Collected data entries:

+ + + + +

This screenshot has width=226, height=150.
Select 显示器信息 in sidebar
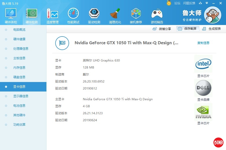coord(21,96)
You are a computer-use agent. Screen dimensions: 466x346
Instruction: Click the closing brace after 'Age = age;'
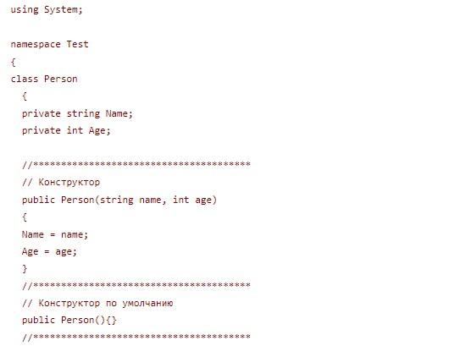point(25,269)
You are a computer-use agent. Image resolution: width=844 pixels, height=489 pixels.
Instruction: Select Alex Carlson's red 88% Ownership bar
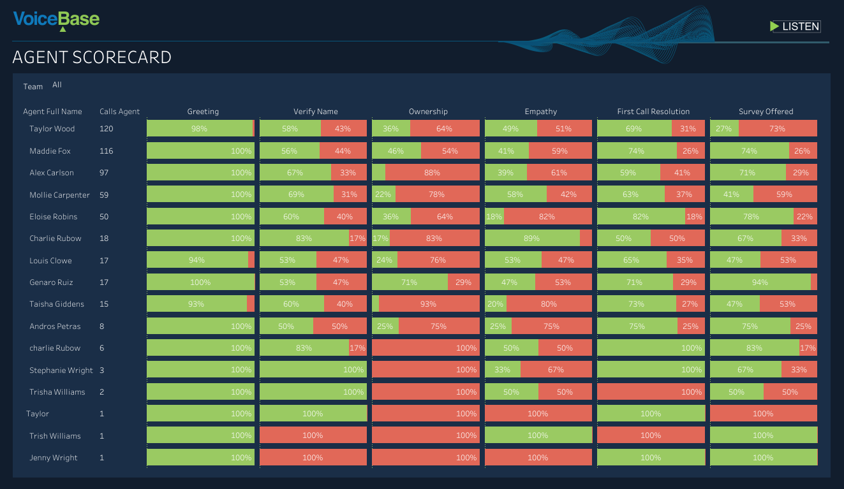coord(432,173)
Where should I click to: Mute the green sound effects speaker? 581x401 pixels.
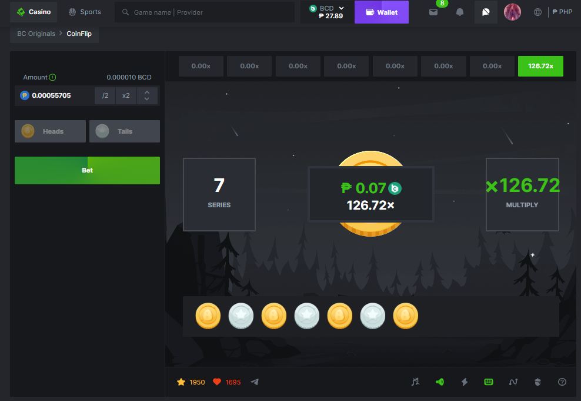pyautogui.click(x=440, y=382)
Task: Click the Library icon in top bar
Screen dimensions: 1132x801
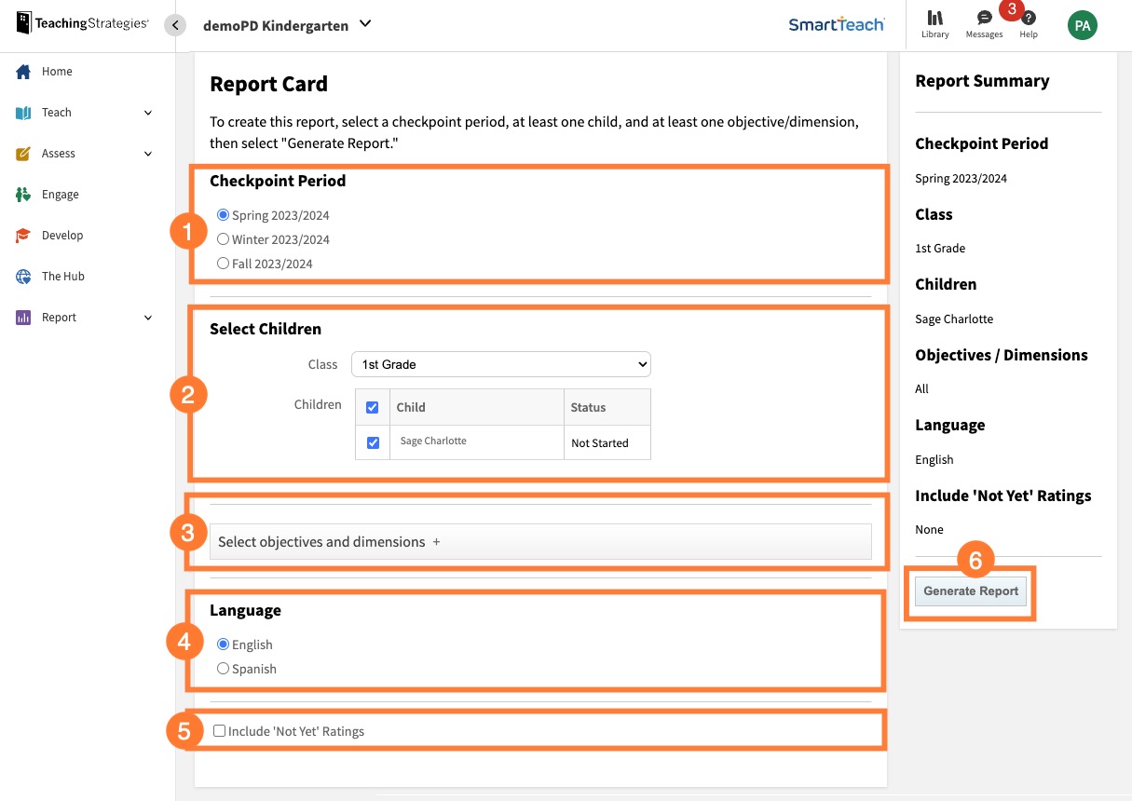Action: click(934, 19)
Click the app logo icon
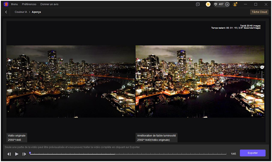 pos(6,4)
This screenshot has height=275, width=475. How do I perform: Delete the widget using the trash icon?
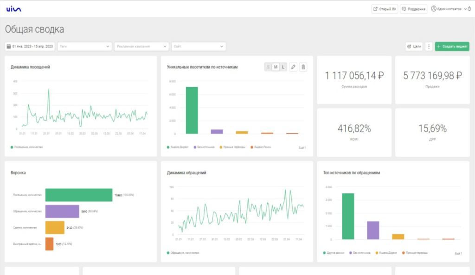303,67
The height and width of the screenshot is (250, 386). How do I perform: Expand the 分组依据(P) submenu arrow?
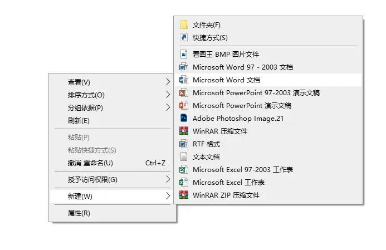pyautogui.click(x=168, y=108)
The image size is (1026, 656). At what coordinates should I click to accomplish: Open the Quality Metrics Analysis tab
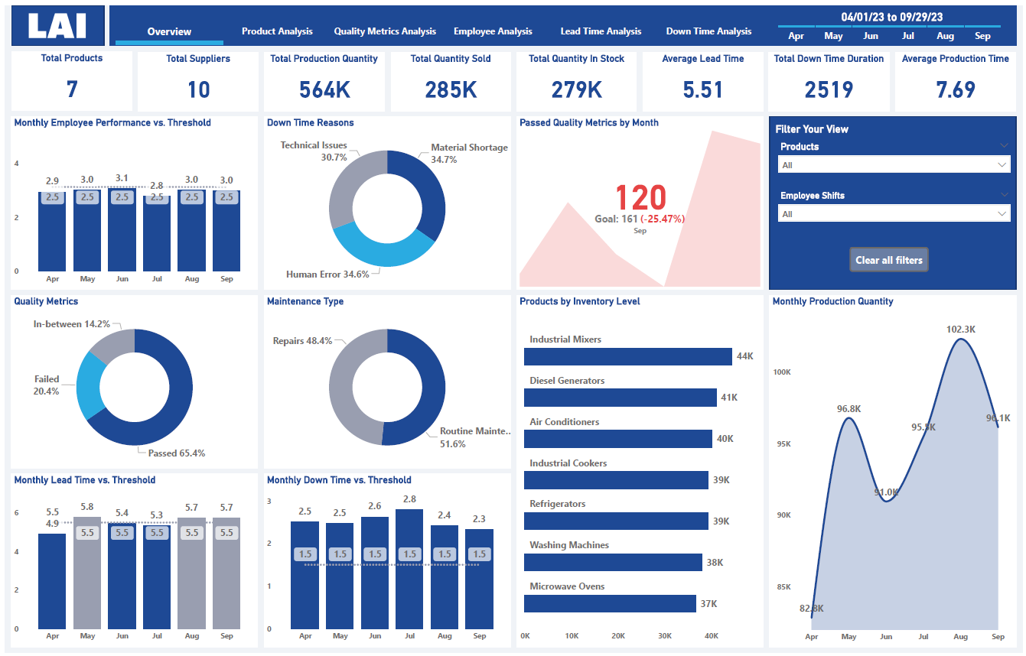tap(385, 31)
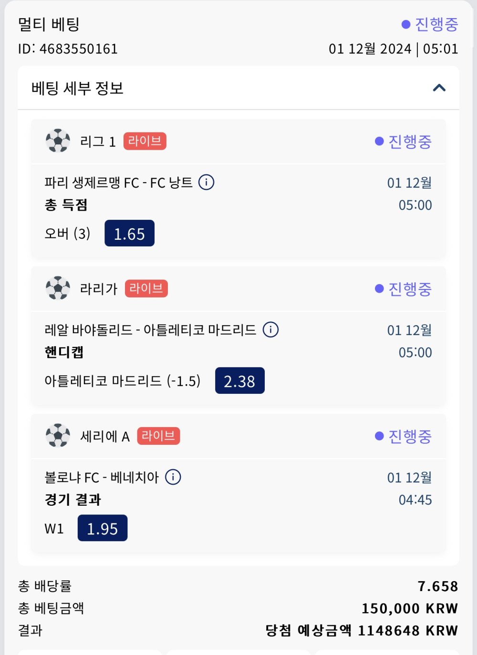This screenshot has width=477, height=655.
Task: Click the 진행중 status at top of slip
Action: pos(430,24)
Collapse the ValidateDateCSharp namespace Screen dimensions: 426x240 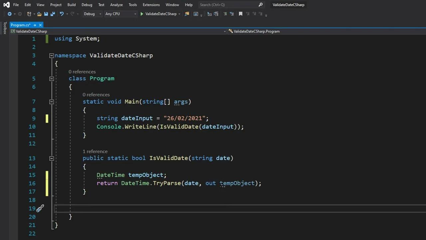click(x=52, y=55)
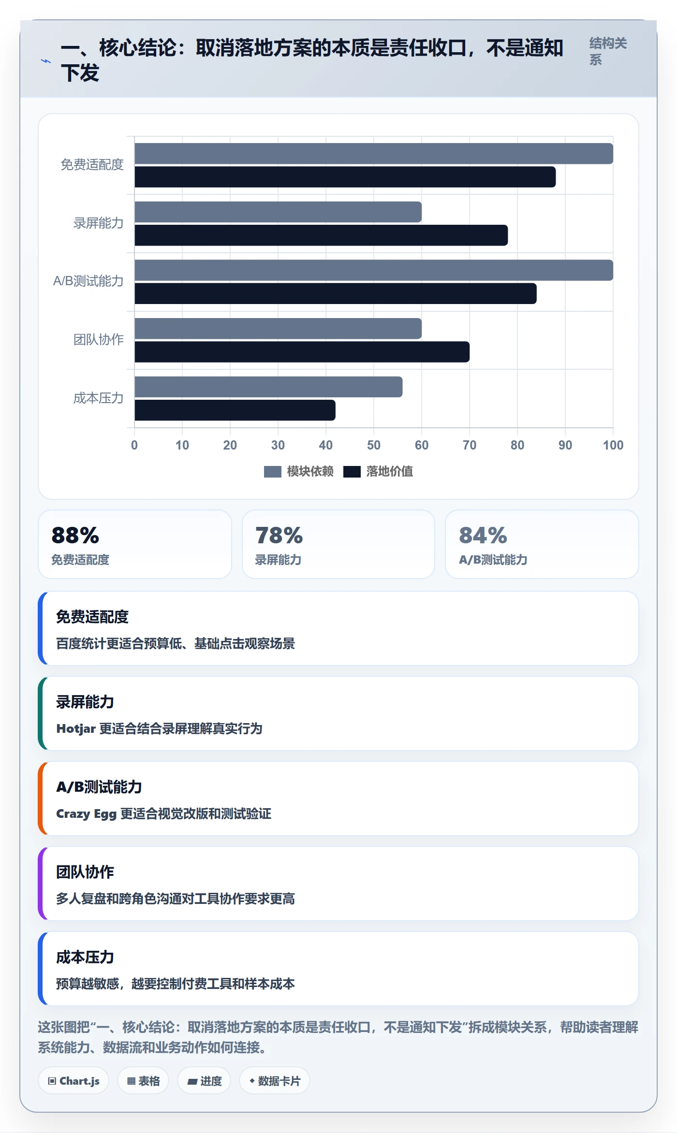
Task: Open the 88% 免费适配度 stat card
Action: pos(135,544)
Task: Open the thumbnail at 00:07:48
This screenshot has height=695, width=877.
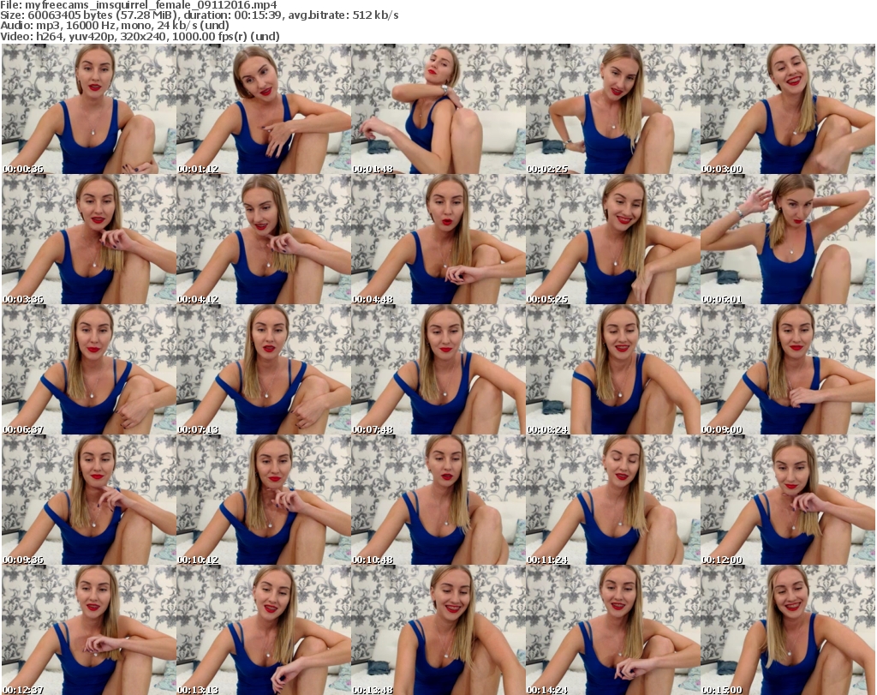Action: [438, 370]
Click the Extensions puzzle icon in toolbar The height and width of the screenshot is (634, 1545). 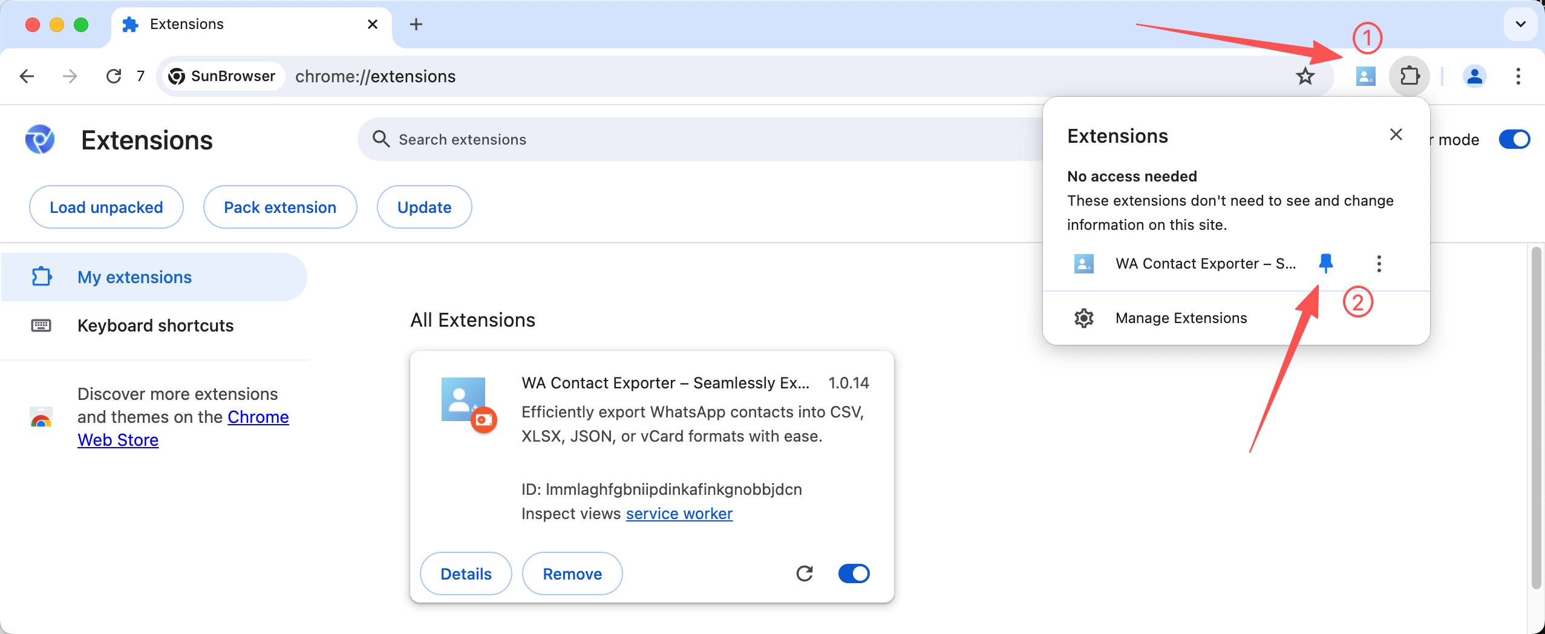pyautogui.click(x=1409, y=76)
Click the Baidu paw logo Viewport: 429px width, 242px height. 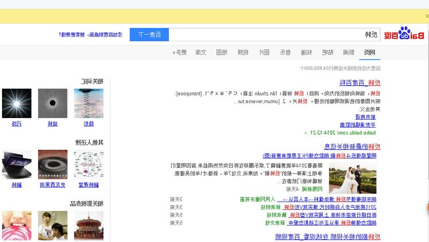[404, 34]
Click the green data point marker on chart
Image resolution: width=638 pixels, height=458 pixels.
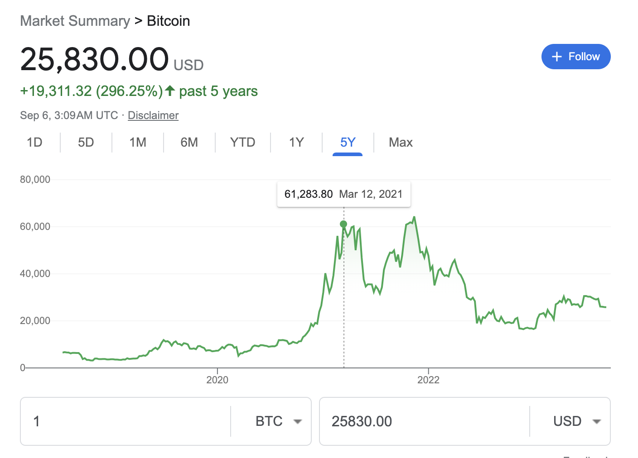[x=343, y=224]
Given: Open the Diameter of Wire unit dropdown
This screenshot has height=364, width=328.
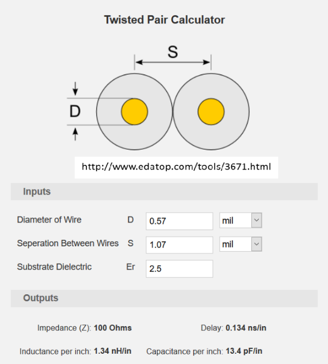Looking at the screenshot, I should [240, 221].
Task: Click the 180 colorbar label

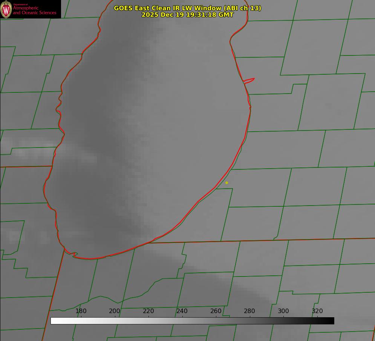Action: (x=81, y=311)
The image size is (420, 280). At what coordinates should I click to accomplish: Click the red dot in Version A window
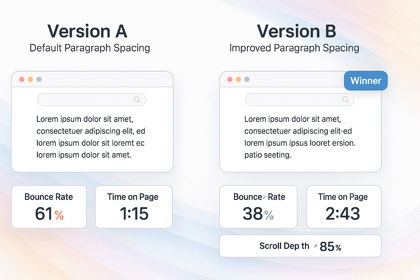coord(22,79)
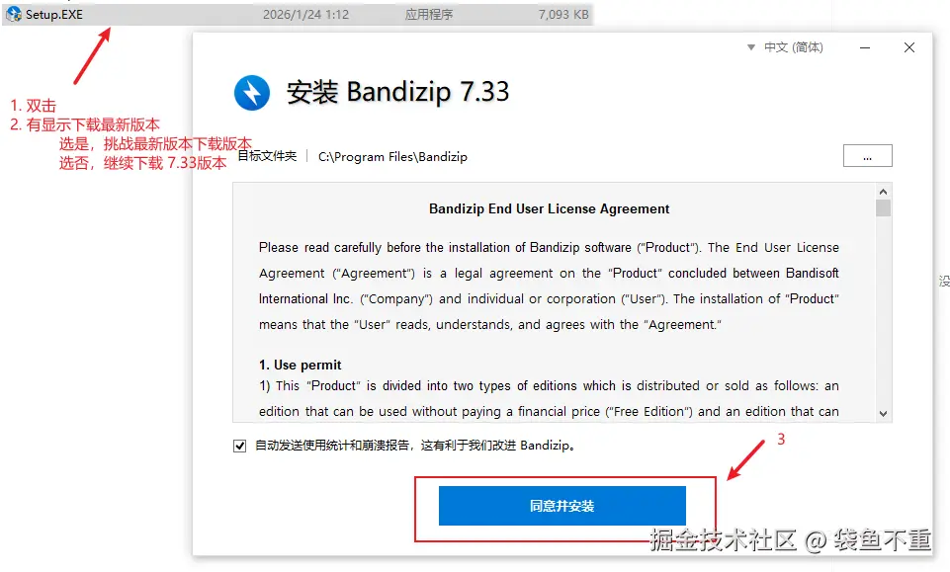
Task: Open the language dropdown triangle
Action: 751,47
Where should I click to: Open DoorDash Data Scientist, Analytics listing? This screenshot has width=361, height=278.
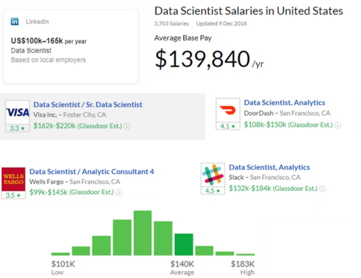click(284, 103)
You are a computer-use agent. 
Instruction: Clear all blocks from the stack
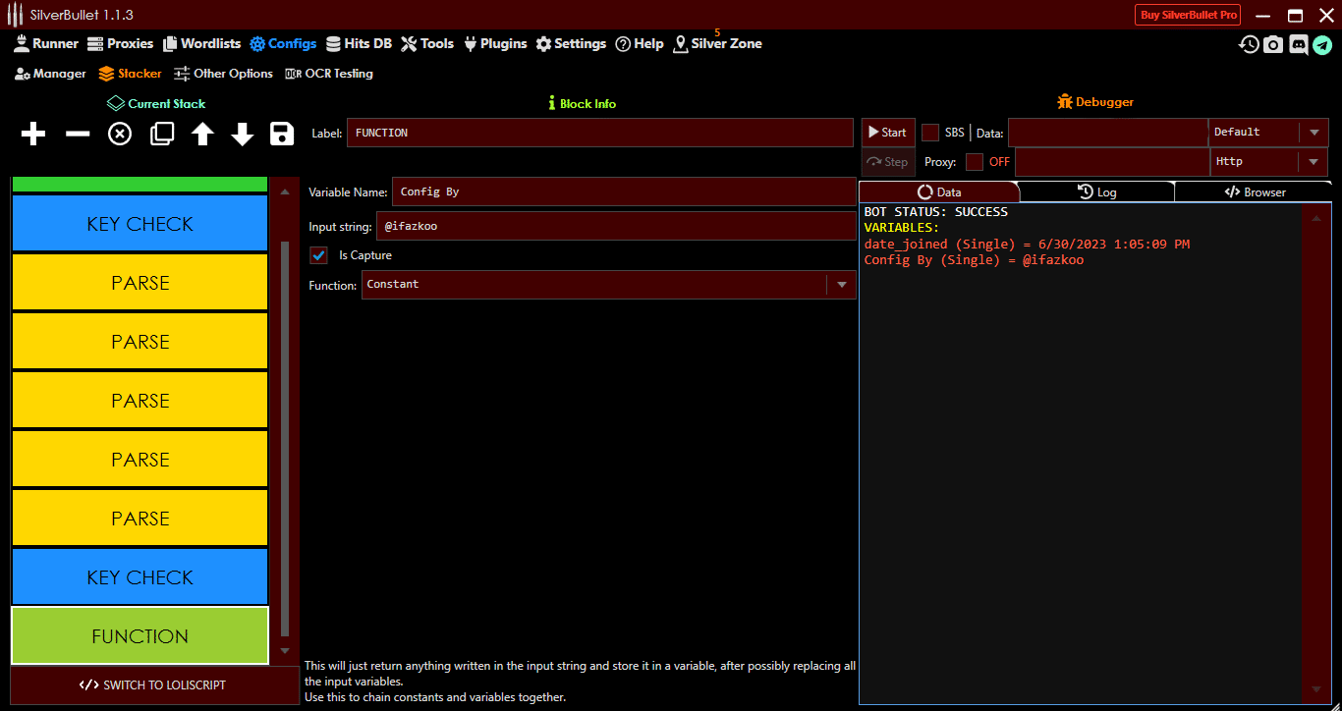point(119,134)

+ + + + +

# YOUR INSTRUCTIONS:
Set down exactly the lines of the entries above from the one holding "The image size is (420, 280)." through the last one, including both, with the pictures left out.

# WRITTEN RESPONSE:
The image size is (420, 280). At what coordinates should I click to accomplish: Click the red dot in Version A window
coord(22,79)
Task: Open the language dropdown triangle
Action: 751,47
Where should I click to: Open DoorDash Data Scientist, Analytics listing? This screenshot has width=361, height=278.
click(284, 103)
You are a computer-use agent. 
Instruction: Clear all blocks from the stack
point(119,134)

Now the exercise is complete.